The Blind Side

I am writing about the blind side.  No, I am not referring to the American game of football and the sad truth that quarterbacks do not have eyes in the back of their head. Instead, I refer to the political and social biases that make it so hard for us to see and understand the opposition.  It is often true of conservatives, but it is even more common among liberal/progressive observers of the political scene.

Let us consider the recent uproar over the Covington Catholic School.  A large contingent of students from that Kentucky school arrived in the nation’s capital to take part in the annual March for Life.  Other marchers for other causes were also in town, and at some point the different groups came into contact.

Unfortunately, a superfluity of news reporters were also in the city. For the most part, these members of the press had no sympathy for pro-life marchers or the Catholic and Evangelical Christians who formed their ranks.  Indeed, they often appear almost blind to the pro-lifer’s existence.  To illustrate, massive turnouts of March for Lifers have sometimes been virtually ignored by The Washington Post. A woman’s march or a gay-pride parade receives far more extensive and favorable coverage.

As some of the Covington students gathered around the Lincoln Memorial, an American Indian man approached and began beating his drum in front of one of the students.  The student smiled and said nothing.  Some reporters said the student smirked or sneered, but I did not see it that way when I later viewed the television footage.  The confrontation went on for a number of uncomfortable minutes.  There was some shouting on the part of the several groups in the vicinity, including profane chants from a gathering of Black Hebrew Nationalists, but there was no violence.

In first reporting the incident, the major news sources almost uniformly blamed the Covington students for the confrontation.  The America Indian was pictured as the victim of verbal abuse by the Catholic schoolboys.  The pro-life marchers were castigated as religious and racial bigots.

Fortunately, there were extensive newsreels and videocams of the happenings at the Lincoln Memorial.  As these video records were examined, a different picture began to emerge.  It now appears that the Covington students were the victims of unwanted confrontation, not the other way around.
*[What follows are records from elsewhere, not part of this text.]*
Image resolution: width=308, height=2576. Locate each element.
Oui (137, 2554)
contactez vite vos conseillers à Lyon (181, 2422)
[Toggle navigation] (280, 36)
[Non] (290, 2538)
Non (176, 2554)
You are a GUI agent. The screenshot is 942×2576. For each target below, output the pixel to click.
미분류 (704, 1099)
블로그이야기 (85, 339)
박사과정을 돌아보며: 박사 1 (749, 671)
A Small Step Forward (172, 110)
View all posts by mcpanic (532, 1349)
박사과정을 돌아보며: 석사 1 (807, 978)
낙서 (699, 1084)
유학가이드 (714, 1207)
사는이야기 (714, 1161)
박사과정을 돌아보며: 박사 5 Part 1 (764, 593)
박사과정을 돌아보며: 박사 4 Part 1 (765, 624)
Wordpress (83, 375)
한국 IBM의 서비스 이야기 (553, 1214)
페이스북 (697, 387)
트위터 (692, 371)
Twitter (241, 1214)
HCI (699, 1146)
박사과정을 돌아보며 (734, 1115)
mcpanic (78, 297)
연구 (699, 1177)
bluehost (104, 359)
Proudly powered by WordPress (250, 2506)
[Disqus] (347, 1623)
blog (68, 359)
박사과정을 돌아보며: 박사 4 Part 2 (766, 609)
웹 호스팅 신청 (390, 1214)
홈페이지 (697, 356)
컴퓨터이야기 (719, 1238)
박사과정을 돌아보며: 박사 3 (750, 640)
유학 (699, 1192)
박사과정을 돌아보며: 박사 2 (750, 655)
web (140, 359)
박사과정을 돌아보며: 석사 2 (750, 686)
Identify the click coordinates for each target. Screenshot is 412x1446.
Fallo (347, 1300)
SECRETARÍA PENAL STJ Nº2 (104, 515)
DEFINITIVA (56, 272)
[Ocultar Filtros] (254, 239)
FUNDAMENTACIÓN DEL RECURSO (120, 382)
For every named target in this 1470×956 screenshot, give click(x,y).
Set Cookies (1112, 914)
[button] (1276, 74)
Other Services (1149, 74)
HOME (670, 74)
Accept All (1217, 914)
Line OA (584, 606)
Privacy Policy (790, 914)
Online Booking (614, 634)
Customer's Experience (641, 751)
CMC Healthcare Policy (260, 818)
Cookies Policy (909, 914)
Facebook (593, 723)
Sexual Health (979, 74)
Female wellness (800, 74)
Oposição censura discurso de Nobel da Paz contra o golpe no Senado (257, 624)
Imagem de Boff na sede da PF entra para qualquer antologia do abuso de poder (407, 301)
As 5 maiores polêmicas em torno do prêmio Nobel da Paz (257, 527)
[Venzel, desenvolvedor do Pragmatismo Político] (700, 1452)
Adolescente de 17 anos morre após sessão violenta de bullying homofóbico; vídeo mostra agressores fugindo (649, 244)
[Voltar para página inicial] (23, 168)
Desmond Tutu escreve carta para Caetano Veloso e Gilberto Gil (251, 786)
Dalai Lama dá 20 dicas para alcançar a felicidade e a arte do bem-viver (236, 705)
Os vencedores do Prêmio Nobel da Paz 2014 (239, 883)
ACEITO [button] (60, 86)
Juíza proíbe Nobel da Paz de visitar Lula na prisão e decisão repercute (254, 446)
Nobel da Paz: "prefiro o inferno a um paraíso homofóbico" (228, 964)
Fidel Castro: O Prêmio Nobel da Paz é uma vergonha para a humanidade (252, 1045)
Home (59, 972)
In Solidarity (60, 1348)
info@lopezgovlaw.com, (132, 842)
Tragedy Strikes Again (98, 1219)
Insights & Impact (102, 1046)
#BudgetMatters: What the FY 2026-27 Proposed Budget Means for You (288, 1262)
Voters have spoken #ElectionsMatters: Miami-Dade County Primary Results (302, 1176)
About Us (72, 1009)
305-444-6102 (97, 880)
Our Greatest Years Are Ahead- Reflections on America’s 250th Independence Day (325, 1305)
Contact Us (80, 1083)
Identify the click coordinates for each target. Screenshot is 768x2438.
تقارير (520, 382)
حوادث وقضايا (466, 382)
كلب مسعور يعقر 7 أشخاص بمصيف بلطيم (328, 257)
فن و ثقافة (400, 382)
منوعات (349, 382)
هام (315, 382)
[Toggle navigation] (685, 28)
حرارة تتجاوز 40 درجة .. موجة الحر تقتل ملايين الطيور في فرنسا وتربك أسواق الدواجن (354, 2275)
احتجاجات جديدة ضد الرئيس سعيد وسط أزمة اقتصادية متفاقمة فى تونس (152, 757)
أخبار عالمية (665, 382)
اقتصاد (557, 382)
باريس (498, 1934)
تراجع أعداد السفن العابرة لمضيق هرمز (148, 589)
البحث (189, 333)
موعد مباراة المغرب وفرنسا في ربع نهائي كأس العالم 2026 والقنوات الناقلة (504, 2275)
The American Indian provocateur who confronted them claimed to be a veteran with wartime service in an elite military unit, but this was totally false.  He is a veteran with a short period of military service in the continental U.S., but his chief claim to fame is as a semi-professional agitator for a variety of radical causes.

This episode left another black mark on American journalism.  In their anxiety to be the first news organization out with a story, reporters ignored the most important maxims.  Check your sources.  Do the necessary investigation.  Above all, tell the truth as accurately as possible.

In this instance, as in so many occasions in recent years, our news organizations were blindsided by their biases.